Work item:
Using the material below, return exactly the lines between the one holding "Stainless Steel 304 Perforated" and the one holding "Stainless Steel 409 Perforated", inclusive, and no others.
:: Input data
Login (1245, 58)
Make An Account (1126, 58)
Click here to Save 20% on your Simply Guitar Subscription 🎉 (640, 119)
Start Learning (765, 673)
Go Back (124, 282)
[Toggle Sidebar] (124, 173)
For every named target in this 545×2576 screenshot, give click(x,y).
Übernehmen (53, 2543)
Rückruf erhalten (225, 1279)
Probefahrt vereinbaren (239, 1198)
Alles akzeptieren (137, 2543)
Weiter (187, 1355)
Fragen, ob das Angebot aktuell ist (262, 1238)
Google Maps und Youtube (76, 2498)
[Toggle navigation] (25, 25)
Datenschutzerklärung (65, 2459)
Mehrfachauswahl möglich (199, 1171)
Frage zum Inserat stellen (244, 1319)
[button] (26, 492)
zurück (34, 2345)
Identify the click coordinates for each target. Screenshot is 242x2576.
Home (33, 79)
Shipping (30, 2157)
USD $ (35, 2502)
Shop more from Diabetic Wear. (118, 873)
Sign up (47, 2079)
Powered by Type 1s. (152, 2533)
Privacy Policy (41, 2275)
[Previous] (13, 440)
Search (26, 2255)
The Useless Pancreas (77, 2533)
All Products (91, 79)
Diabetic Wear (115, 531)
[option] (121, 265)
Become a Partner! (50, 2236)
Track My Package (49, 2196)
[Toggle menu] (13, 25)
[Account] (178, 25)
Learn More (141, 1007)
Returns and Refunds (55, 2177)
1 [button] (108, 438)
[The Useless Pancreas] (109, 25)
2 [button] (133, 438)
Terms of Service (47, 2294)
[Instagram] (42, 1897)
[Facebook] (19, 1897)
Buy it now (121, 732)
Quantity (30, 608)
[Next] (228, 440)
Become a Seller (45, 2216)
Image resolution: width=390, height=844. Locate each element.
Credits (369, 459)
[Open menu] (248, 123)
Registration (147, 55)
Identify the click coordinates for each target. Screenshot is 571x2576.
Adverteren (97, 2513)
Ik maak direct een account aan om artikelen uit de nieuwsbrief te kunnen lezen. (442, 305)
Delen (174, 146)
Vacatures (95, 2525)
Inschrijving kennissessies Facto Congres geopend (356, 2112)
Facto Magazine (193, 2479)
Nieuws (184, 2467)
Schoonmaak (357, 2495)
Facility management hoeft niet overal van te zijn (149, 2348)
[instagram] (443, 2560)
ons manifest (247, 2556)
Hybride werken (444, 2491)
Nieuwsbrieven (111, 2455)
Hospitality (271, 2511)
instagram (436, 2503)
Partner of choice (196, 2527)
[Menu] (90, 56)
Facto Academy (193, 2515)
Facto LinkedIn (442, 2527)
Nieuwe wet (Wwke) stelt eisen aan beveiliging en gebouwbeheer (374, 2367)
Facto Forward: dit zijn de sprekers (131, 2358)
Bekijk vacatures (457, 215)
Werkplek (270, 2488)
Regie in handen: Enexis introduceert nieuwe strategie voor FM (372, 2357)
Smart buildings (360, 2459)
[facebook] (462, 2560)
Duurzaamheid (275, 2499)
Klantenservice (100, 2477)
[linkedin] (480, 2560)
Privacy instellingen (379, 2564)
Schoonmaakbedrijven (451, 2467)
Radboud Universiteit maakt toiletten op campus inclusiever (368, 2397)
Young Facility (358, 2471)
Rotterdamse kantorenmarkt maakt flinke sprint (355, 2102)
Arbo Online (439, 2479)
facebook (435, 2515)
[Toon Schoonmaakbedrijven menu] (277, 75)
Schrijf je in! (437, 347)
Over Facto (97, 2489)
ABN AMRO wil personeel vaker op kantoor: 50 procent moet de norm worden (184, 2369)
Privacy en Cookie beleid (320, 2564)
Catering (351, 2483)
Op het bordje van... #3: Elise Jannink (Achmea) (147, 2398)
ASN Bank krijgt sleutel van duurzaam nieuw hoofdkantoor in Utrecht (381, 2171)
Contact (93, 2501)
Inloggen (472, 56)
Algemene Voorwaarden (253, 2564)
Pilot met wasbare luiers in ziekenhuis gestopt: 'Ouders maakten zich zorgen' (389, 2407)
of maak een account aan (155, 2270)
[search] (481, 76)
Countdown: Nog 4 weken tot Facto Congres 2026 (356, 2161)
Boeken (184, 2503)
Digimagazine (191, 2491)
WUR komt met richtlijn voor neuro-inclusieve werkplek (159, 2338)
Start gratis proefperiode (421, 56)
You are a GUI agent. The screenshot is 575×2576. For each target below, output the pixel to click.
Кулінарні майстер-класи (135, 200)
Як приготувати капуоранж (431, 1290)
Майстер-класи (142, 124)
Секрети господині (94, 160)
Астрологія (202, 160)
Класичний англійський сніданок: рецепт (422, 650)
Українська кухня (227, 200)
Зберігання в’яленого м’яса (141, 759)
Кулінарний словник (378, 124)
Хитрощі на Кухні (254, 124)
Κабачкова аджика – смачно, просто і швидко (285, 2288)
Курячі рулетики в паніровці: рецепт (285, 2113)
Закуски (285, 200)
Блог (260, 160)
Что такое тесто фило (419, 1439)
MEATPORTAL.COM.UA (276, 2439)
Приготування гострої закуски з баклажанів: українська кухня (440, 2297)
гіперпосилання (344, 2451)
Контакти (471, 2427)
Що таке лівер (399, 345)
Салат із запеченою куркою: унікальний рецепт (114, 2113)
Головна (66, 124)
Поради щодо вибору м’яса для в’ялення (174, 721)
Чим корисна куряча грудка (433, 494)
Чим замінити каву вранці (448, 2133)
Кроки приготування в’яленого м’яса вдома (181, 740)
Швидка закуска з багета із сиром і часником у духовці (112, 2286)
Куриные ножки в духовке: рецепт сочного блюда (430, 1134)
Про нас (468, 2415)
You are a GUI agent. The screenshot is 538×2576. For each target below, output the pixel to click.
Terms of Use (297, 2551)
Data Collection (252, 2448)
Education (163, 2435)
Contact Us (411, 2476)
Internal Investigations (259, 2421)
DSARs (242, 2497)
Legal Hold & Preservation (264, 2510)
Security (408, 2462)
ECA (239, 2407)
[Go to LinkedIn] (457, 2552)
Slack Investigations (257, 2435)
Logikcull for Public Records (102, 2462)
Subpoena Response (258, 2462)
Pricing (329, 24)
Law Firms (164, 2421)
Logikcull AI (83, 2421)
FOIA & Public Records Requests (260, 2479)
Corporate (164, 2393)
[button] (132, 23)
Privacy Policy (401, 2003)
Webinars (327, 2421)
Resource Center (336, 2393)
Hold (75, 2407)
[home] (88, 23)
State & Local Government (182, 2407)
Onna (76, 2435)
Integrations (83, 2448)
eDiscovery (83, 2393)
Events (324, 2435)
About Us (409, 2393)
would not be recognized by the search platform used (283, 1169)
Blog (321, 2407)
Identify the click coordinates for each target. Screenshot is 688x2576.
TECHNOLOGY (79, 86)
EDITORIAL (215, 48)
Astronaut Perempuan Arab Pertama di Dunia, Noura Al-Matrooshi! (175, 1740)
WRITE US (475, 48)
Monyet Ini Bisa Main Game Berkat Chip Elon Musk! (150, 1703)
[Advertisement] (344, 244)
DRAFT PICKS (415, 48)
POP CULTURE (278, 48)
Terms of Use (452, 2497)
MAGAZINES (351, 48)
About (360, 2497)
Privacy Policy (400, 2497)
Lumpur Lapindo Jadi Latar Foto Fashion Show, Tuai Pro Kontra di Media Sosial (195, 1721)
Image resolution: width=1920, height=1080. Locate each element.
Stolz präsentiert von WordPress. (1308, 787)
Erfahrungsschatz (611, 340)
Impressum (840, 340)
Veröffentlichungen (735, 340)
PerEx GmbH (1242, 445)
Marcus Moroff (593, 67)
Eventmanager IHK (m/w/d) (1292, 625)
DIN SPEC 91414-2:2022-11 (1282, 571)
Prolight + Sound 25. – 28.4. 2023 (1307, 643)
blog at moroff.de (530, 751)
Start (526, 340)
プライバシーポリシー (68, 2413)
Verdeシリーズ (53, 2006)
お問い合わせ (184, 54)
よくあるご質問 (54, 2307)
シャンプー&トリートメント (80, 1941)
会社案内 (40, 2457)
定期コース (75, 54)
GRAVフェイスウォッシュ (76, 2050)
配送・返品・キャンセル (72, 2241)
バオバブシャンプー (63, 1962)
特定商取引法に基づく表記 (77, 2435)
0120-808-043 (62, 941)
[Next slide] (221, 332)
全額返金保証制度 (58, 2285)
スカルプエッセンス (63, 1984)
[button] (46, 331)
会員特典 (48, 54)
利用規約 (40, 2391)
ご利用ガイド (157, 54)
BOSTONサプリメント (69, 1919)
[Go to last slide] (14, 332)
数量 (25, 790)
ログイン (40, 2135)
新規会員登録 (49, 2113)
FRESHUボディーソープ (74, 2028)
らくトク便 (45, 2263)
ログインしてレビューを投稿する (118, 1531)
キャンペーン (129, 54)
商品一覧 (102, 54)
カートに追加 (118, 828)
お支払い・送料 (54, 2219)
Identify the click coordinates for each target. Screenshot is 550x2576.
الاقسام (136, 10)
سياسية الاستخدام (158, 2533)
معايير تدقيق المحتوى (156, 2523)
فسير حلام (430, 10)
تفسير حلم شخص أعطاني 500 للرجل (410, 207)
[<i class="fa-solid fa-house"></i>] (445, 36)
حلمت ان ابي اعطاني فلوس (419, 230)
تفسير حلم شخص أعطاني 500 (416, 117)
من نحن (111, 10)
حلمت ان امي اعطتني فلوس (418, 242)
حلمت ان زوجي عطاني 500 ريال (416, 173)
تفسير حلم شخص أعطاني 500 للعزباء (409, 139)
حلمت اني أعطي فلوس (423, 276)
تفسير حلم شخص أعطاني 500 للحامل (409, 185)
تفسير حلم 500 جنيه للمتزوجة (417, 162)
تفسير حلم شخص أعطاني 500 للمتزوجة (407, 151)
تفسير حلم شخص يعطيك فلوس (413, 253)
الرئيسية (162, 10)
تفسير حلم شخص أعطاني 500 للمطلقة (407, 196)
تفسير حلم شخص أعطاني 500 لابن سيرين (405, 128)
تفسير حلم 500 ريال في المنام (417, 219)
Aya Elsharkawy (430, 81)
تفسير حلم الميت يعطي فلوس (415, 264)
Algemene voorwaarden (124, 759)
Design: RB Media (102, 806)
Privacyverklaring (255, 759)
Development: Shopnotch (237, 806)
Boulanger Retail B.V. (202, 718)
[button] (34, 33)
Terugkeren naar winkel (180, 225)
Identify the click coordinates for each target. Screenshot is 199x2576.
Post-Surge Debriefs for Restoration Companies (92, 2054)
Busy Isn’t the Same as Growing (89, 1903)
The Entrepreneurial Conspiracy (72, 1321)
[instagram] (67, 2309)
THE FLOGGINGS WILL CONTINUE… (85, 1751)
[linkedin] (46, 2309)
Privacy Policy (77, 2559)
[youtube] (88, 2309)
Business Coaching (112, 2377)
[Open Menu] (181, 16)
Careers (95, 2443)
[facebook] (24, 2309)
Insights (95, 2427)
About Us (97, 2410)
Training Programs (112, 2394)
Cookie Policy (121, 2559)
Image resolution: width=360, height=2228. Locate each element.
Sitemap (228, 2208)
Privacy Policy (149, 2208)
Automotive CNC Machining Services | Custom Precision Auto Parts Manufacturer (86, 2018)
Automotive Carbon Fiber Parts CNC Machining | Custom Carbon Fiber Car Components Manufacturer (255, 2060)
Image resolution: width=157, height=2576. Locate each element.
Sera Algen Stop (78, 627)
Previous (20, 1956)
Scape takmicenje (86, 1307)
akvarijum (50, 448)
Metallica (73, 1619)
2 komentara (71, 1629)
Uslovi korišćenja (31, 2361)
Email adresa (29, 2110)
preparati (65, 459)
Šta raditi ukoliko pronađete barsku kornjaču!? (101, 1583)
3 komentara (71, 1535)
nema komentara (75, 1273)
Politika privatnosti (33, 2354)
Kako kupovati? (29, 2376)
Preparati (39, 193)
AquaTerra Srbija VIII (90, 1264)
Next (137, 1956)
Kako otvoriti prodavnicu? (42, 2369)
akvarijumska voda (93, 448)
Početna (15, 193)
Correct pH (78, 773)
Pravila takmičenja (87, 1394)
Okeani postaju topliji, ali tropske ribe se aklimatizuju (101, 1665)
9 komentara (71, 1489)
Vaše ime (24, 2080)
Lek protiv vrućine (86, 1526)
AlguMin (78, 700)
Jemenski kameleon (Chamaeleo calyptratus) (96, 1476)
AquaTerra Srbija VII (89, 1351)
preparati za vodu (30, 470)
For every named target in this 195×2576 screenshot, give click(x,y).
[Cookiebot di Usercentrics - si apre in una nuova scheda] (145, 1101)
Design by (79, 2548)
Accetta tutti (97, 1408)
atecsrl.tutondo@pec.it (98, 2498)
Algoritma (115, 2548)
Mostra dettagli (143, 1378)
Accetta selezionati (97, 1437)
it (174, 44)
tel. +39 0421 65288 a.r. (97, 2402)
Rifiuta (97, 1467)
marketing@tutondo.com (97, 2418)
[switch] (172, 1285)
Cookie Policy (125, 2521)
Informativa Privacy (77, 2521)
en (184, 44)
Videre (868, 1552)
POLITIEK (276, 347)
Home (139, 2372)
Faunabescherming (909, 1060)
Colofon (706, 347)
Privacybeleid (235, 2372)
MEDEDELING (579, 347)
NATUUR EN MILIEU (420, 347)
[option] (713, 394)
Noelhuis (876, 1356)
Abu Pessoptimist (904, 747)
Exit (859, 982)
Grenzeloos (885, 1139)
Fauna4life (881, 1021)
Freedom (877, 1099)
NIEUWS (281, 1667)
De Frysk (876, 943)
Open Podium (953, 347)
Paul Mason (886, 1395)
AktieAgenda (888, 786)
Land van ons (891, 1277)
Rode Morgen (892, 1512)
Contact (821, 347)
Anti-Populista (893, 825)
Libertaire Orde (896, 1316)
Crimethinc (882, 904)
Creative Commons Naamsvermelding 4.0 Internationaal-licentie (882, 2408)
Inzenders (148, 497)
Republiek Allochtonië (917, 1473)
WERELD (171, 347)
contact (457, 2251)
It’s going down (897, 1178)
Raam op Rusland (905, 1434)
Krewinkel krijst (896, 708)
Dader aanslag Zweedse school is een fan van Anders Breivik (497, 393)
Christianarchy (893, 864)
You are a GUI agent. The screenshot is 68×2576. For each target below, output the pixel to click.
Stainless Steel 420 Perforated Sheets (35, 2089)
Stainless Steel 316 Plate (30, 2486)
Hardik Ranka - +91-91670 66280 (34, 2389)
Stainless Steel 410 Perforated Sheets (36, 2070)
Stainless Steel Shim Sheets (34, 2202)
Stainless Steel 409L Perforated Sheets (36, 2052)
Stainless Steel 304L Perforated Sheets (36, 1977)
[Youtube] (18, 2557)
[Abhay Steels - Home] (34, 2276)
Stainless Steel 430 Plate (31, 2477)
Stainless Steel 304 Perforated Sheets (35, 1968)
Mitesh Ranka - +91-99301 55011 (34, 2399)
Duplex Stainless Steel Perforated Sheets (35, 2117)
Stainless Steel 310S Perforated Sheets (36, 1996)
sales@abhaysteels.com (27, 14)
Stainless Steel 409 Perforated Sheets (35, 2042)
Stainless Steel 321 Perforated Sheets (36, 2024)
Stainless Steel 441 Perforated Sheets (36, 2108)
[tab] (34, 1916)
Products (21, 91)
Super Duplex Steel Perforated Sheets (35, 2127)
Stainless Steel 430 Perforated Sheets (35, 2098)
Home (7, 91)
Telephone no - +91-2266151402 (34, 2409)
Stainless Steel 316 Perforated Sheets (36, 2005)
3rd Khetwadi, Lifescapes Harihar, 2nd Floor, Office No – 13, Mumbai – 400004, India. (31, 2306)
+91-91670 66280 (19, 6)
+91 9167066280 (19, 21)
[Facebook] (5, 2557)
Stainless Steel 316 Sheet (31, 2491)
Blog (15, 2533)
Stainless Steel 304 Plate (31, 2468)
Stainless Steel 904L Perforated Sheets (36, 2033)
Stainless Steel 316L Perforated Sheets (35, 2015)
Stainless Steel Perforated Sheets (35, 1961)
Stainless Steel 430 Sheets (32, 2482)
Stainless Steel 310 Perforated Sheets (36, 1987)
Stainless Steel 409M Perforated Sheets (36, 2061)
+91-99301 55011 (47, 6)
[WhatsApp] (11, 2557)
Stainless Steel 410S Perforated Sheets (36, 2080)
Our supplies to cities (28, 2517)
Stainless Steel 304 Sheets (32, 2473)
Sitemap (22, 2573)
::::
Solution for this problem:
Stainless Steel 304 Perforated Sheets (35, 1968)
Mitesh Ranka - +91-99301 55011 (34, 2399)
Duplex Stainless Steel Perforated Sheets (35, 2117)
Stainless Steel 310S Perforated Sheets (36, 1996)
sales@abhaysteels.com (27, 14)
Stainless Steel 409 Perforated Sheets (35, 2042)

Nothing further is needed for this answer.